#### Your goal:
Write out, word for word, the portion of the records that starts with the line containing "This screenshot has height=607, width=945." and finishes with the line containing "(x=398, y=38)", including both of those lines. Leave the pictures out of your copy.
— Begin Supplied data —
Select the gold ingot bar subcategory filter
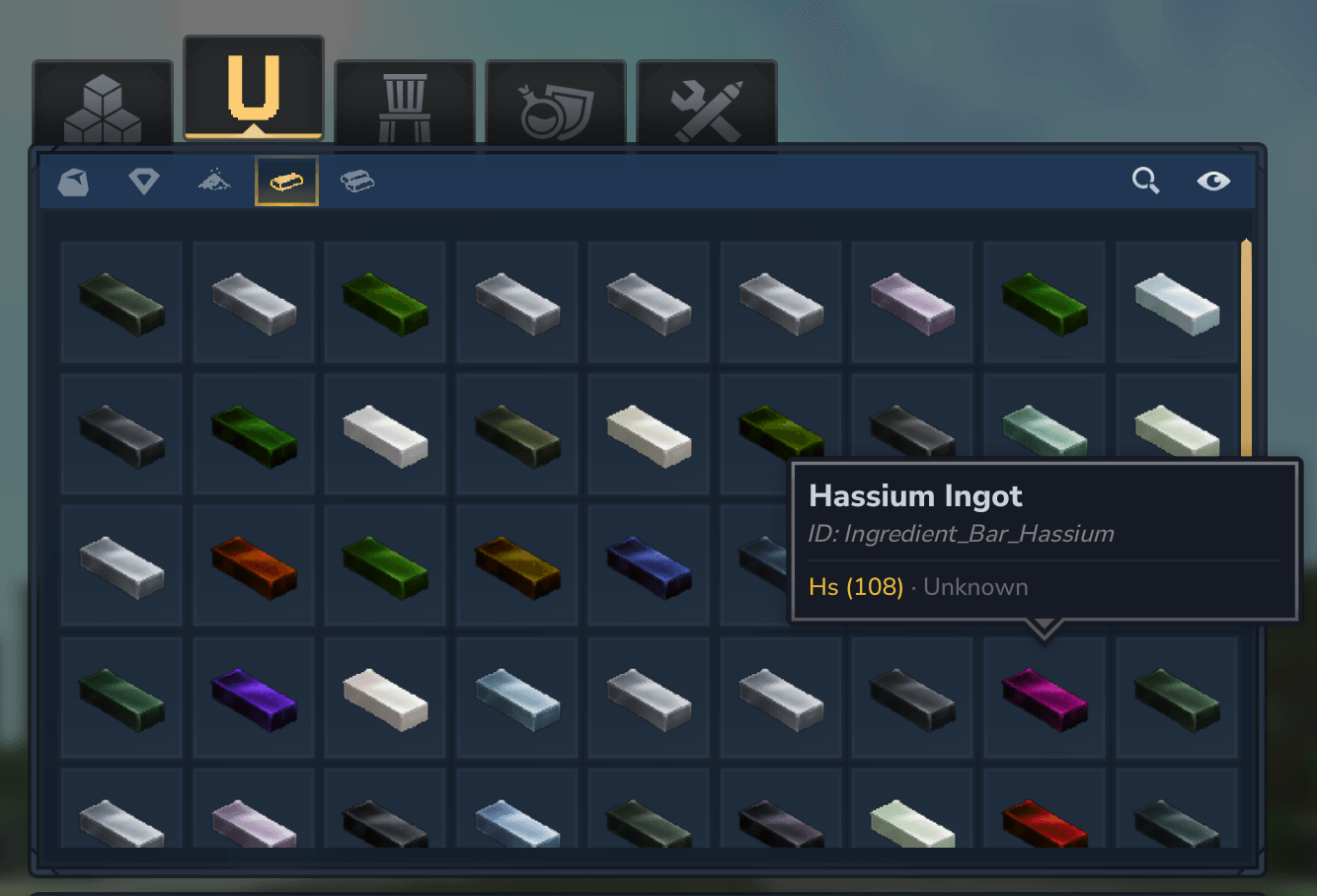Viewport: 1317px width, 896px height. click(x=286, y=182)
— End Supplied data —
— Begin Supplied data —
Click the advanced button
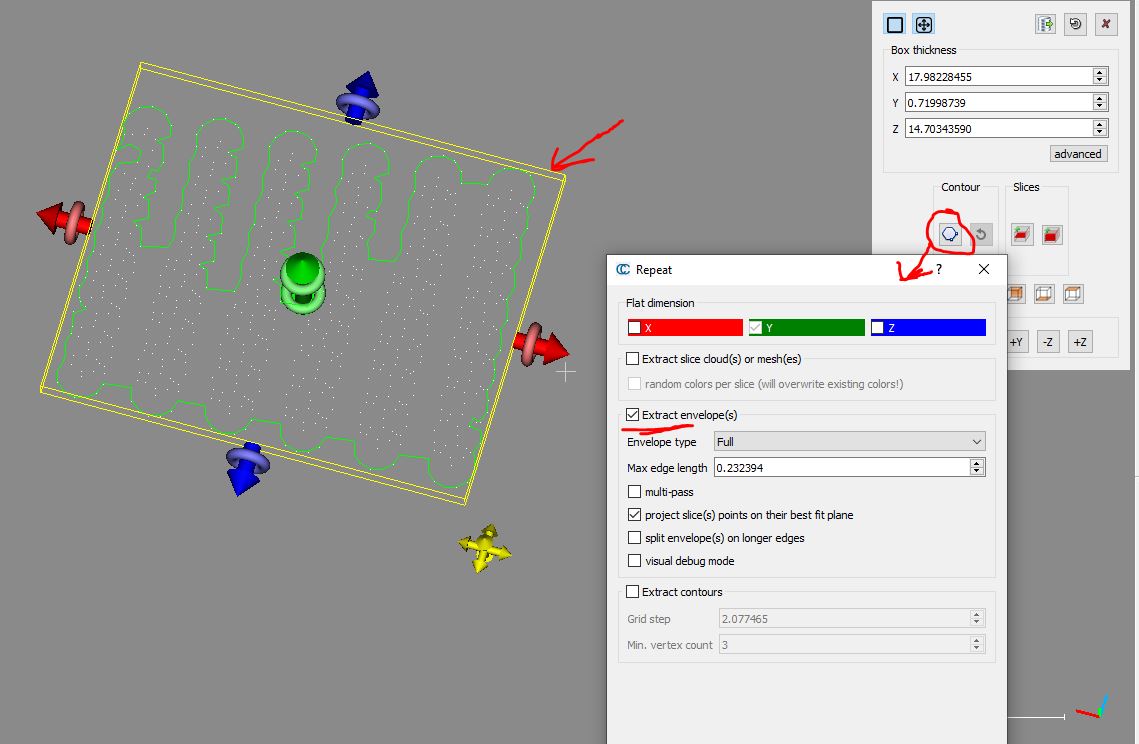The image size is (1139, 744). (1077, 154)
— End Supplied data —
— Begin Supplied data —
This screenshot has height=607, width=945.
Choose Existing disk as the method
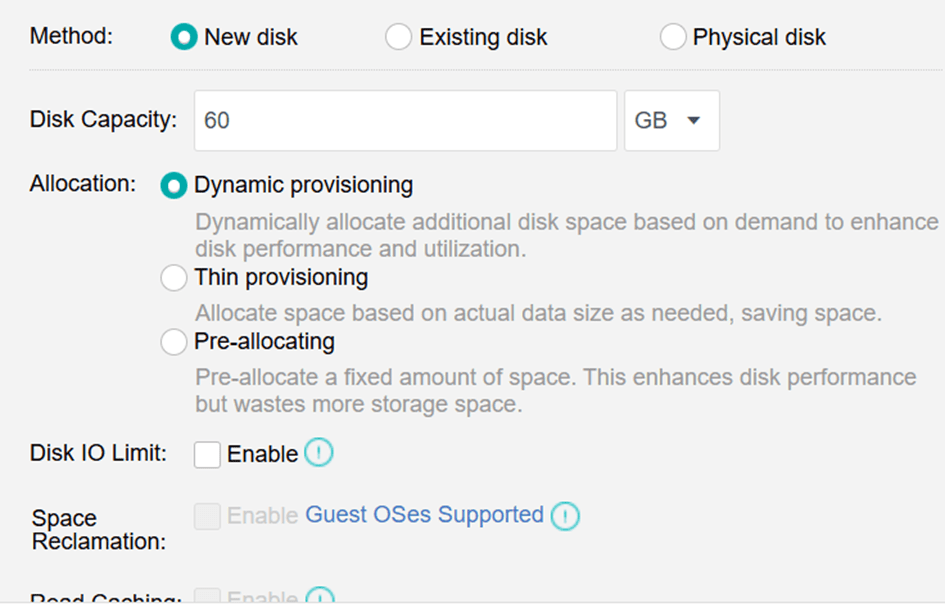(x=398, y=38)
— End Supplied data —
#### Reply to the task:
This screenshot has height=607, width=945.
Choose Existing disk as the method
(x=398, y=38)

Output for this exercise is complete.